Victor G. Carrillo
Victor G. Carrillo (born 1965) is the chairman of the Texas Railroad Commission, a petroleum, natural gas, and pipeline regulatory body on which he has served since his initial appointment in February 2003 by Governor Rick Perry. Having won a full six-year term of his own in the 2004 general election, Carrillo was a candidate for renomination in the statewide Republican primary election on March 2, 2010, but he was handily defeated by newcomer David Porter, an accountant. Porter polled 732,892 votes (60.7 percent) to Carrillo's 474,096 (39.3 percent). In the November 2, 2010, general election, Porter FACES the Democrat Jeff Weems, an oil-and-gas lawyer from Houston, Texas, who received 481,902 votes without an opponent in his party primary.
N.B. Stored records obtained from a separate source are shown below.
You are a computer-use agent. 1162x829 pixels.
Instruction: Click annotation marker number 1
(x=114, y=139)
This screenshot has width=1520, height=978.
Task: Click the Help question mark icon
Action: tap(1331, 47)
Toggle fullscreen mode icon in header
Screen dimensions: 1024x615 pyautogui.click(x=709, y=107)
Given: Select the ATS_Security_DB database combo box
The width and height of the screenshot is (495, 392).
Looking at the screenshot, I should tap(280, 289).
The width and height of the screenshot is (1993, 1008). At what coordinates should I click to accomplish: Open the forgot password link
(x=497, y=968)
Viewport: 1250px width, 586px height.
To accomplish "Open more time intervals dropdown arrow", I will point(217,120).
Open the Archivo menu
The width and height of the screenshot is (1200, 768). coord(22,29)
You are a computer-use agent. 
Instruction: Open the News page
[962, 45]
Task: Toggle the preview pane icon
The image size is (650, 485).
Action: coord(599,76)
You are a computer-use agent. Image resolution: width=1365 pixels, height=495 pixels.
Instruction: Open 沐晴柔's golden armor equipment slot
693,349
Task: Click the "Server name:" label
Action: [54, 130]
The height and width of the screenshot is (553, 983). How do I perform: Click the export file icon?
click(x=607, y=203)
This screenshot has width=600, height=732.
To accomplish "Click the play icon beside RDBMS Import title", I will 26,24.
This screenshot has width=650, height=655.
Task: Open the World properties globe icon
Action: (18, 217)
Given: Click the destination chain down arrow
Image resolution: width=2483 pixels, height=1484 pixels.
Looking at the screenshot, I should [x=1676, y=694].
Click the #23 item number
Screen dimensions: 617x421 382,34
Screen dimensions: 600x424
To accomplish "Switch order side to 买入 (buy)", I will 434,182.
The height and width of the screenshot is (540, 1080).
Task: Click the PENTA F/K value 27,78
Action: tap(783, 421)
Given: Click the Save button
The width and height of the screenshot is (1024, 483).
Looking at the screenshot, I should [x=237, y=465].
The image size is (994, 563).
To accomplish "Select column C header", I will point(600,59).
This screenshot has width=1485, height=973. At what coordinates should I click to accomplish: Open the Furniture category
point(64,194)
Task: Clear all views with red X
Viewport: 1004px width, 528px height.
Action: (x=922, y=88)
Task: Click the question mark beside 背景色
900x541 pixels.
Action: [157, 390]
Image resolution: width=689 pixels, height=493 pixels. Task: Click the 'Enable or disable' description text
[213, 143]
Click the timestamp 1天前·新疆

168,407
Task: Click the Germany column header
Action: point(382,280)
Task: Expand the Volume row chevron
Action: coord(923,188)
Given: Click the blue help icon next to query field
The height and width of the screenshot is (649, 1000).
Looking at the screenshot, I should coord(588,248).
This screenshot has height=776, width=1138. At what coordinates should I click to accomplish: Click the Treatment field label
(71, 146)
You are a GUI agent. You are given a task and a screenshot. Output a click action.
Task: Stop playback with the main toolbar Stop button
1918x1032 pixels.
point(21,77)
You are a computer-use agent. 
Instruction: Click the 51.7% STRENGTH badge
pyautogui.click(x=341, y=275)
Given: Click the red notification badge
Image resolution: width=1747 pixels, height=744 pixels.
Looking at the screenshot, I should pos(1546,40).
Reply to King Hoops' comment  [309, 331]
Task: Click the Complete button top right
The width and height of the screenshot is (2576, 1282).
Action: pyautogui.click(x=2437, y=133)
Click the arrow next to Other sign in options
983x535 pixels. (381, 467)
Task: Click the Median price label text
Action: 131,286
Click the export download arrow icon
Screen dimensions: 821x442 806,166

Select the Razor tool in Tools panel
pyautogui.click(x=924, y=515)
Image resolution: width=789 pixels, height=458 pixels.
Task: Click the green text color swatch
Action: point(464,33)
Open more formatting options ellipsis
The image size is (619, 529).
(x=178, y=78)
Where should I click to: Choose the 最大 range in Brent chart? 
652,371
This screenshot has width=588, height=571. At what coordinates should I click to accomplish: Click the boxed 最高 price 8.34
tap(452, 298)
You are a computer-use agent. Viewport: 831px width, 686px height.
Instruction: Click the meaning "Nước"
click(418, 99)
Prior to his appointment to the regulatory panel, Carrillo, a native of Abilene, Texas, had served as county judge of Taylor County, a position to which he was initially appointed. He was elected to a full four-year term as county judge in the 2002 general election but served fewer than two months, having resigned to accept the Railroad Commission seat vacated by Tony Garza of Brownsville, a former county judge of Cameron County who resigned with two years left in his term to accept appointment from U.S. President George W. Bush to be U.S. Ambassador to Mexico.
Carrillo did not win the March 2004 Republican primary outright but faced a runoff election against the politically unknown Robert Butler on April 13 to secure the required majority. Carrillo polled 140,471 votes (62.8 percent) to Butler’s 83,298 (37.2 percent). Carrillo, running on a Republican ticket that had 100 percent success in races for statewide offices, then easily defeated the Democrat choice, Bob Scarborough. Carrillo polled 3,891,482 ballots (55.5 percent) to Scarborough’s 2,872,717 (40.9 percent). Libertarian Anthony Garcia held the remaining 252,497 votes (3.6 percent). Carrillo outpolled both of his opponents in 2004 in Taylor County by a margin of some three-to-one..
Carrillo received his Bachelor of Science degree in geology from Hardin-Simmons University, a Baptist institution in Abilene. He then procured a Master of Science from Baylor University in Waco. From 1988-1994, Carrillo was a petroleum geophysicist for Amoco. He attended law school at night and in 1994 procured his Juris Doctor degree from the University of Houston Law Center. From 1994-1996, he was an attorney for the Texas General Land Office under the Democratic commissioner Garry Mauro.
Having returned to Abilene, he taught political science for a time at Hardin-Simmons and served on the city council and as an assistant city attorney while maintaining a law practice. He and his wife, Joy M. Carrillo, have three daughters, Laura, Christina Andrea, and Grace, all home-schooled. They attended Abilene Bible Church but relocated to Austin, when he joined the Railroad Commission.
While in Abilene, Carrillo was a member of the Chamber of Commerce, the Abilene Hispanic Leadership Council, Keep Abilene Beautiful, the Redeemer Presbyterian Church, the Salvation Army, and the board of advisors of the Texas Journal of Oil, Gas, and Energy, published by the University of Texas at Austin School of Law.
On his website, Carrillo uses the slogan "Promoting Texas Energy for All Texans", adding: "Texas is our nation’s premier energy producing state and the Texas energy sector plays a critical role in ensuring domestic energy security. At this critical stage in our nation’s energy security future, we must responsibly drill more in our own backyard to minimize foreign oil and gas imports."
Carrillo’s two colleagues on the Railroad Commission, fellow Republicans Michael L. Williams (elected 2008) and Elizabeth Ames Jones (elected 2006), are both expected to seek the U.S. Senate seat that Hutchison decided to vacate early in order to run for the gubernatorial nomination.